- _WORK TO BE COMPLETED_: Pick out each row below that contains the word "width".

- _RECORD SET_:
-- BEGIN --

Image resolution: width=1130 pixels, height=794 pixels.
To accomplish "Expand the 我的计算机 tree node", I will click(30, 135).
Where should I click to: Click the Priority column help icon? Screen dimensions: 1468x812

-- END --
-- BEGIN --

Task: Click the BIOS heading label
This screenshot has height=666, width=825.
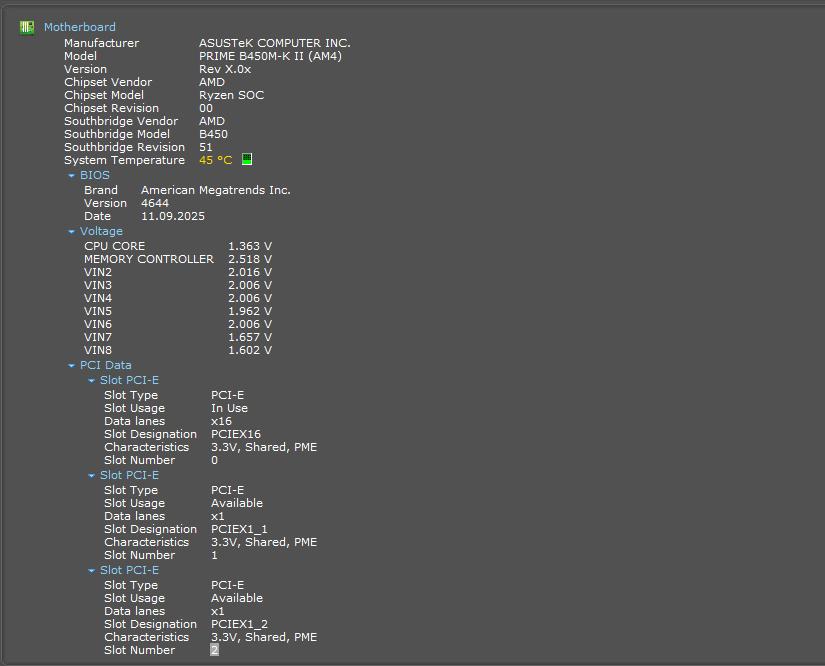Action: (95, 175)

-- END --

- _OUTPUT_:
Image resolution: width=1130 pixels, height=794 pixels.
This screenshot has height=666, width=825.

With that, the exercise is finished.